O escândalo dos Anões do Orçamento em 1993 possuía dois esquemas para os parlamentares se locupletarem. O primeiro consistia em apresentar emendas destinando recursos para entidades filantrópicas (leia-se pilantrópicas) ligadas a parentes e laranjas. O segundo, o principal e mais robusto, estava nos “acertos” com as grandes empreiteiras para inclusão de verbas orçamentárias para as grandes obras em troca de apreciáveis comissões. Dezoito deputados foram acusados: seis cassados, oito absolvidos e quatro renunciaram para fugir da cassação. O ex-deputado João Alves, falecido em 2004, era o suposto chefe da quadrilha e lavava o dinheiro comprando cartões premiados de loteria, mas segundo ele, Deus o havia abençoado para ganhar duzentas vezes na Loteria, isso é que é exemplo de predestinação! O esquema derrubou o presidente da Câmara dos Deputados Ibsen Pinheiro (PMDB-RS) e Genebaldo Corrêa (PMDB-BA). O delator do esquema era membro da quadrilha e funcionário (chefe da assessoria técnica da Comissão de Orçamento do Congresso) José Carlos Alves dos Santos que foi preso e acusado de mandar assassinar a esposa (morta a pedradas e picaretas em novembro de 1992) que ameaçava denunciar toda quadrilha, foi condenado a vinte anos de cadeia saindo em condicional com dez anos cumpridos. Em 2006 foi a vez do Escândalo da Máfia dos Sanguessugas e o padrão é igual. Os parlamentares apresentavam emendas ao Orçamento Geral da União solicitando a compra de ambulâncias em troca de propina paga pela empresa Planam que vendia os carros superfaturados. A Procuradoria Geral da União constatou a irregularidade na compra de ambulâncias em 60 municípios em 17 Estados. O esquema contava com o auxilio luxuoso da funcionária do ministério da Saúde Maria da Penha Lino que não se fez de rogada em acusar 170 parlamentares de envolvimento na tramóia. O relatório final da CPI (Comissão Parlamentar de Inquérito) que investigou a farra recomendou a cassação de72 parlamentares, cinco deles ainda permanecem na Câmara dos Deputados e um no Senado Federal.

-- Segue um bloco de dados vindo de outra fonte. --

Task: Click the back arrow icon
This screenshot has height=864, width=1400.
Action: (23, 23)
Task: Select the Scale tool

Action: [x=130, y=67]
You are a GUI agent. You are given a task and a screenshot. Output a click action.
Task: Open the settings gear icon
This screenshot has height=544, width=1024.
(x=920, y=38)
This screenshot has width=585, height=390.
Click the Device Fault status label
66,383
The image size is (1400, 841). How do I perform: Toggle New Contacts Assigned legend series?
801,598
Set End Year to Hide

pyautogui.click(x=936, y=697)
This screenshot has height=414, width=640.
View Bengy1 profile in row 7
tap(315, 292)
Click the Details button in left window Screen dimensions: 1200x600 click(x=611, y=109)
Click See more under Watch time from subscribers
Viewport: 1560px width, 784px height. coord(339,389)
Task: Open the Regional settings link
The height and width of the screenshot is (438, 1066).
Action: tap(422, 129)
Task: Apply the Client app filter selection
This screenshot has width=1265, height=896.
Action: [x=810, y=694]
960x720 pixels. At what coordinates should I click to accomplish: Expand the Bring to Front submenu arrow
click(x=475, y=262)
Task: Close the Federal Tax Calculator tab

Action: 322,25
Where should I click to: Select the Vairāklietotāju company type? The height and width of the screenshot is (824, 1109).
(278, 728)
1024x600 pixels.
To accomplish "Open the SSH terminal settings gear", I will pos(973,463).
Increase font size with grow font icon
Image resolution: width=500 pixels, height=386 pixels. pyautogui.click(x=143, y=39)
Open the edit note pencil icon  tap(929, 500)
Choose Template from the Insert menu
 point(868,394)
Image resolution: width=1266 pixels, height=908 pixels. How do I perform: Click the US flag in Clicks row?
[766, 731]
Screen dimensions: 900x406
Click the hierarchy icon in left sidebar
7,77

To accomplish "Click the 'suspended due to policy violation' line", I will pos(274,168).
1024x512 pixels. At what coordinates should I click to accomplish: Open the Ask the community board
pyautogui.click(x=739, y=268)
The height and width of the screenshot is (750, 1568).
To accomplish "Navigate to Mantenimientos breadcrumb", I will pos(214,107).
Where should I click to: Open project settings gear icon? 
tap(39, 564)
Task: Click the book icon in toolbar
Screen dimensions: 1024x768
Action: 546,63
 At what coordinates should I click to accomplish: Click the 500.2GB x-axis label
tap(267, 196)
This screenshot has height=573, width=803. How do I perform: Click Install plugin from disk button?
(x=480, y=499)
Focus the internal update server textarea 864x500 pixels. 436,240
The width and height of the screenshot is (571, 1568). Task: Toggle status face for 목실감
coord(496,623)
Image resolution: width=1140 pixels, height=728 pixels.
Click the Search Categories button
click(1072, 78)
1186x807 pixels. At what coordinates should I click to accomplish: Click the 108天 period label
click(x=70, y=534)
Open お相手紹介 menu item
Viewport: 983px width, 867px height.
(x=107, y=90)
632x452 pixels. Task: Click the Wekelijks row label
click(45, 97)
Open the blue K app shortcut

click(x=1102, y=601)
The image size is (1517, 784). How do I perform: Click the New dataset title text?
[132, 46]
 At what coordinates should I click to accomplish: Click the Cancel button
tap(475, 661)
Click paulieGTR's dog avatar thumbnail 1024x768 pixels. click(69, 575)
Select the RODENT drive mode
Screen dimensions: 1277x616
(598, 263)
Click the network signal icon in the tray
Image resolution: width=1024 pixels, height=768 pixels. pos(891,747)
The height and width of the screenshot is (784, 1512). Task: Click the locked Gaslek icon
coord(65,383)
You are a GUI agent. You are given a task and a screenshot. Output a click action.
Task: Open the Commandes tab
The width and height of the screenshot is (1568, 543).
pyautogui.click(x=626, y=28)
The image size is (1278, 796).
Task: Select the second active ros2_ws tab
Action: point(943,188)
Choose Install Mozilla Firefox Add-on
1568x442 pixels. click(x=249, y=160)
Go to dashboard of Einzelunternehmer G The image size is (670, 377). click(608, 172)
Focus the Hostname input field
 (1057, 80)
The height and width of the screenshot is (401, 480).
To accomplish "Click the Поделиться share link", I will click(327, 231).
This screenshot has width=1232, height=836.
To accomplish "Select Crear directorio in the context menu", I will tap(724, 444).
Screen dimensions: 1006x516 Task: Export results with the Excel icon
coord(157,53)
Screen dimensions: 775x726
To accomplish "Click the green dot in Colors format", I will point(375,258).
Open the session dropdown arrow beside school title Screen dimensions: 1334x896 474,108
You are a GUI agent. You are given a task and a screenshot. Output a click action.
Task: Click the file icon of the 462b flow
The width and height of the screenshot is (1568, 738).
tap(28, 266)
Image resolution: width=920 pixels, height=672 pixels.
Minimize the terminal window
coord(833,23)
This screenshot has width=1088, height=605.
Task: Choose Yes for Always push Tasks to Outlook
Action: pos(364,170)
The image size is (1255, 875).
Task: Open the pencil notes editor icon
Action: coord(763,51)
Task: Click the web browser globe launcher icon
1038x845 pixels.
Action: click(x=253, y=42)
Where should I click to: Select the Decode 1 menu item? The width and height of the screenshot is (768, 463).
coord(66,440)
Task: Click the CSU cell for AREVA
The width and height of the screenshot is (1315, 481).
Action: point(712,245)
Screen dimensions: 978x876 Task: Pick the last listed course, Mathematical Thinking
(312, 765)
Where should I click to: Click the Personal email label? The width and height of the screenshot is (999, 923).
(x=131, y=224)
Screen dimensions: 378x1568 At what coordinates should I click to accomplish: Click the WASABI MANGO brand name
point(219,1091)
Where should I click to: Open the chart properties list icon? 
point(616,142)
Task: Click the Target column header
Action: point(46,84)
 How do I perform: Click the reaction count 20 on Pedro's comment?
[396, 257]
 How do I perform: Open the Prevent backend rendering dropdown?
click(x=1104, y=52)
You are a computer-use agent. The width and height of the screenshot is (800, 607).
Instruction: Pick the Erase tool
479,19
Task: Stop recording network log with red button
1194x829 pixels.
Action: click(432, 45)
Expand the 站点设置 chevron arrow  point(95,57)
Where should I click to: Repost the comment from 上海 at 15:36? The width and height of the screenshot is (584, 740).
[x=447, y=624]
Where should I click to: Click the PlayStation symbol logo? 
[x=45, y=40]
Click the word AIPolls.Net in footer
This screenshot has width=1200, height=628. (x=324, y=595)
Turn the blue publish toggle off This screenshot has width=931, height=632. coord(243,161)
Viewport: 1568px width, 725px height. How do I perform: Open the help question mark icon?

Ontem os Anões do Orçamento, depois a Máfia dos Sanguessugas e hoje Gim Argelo & Curriola, amanhã certamente será um outro qualquer se valendo do mesmo mecanismo para aliviar os cofres públicos porque a estrutura esta apodrecida, a ganância está entranhada na carne, os valores morais estão invertidos e a decência há muito esquecida. O Estado brasileiro caminha célere para a inviabilidade (política, social e econômica) tal a dilaceração que foi e é submetido sistematicamente. Precisamos e devemos deter esses pulhas e não será através do voto que as transformações serão efetivadas, posto que a legislação eleitoral seja perversa e pervertida e os candidatos que se apresentam desastrosos ou catastróficos. Não faço apologia a baderna, a violência e muito menos prego uma desobediência civil, porém não podemos ficar hirtos diante de tanta corrupção, desvio e desperdício dos dinheiros públicos enquanto a saúde, a educação, os transportes, a habitação, a segurança pública, as obras de infra-estrutura, a agricultura, o saneamento básico, etc. ressentem-se da ausência deles. Os milhares de milhões de reais roubados do povo que vai para as algibeiras, cuecas, meias ou contas no exterior desses trastes anulam qualquer esperança que se possa alimentar a cerca de justiça social, igualdade, liberdade ou democracia.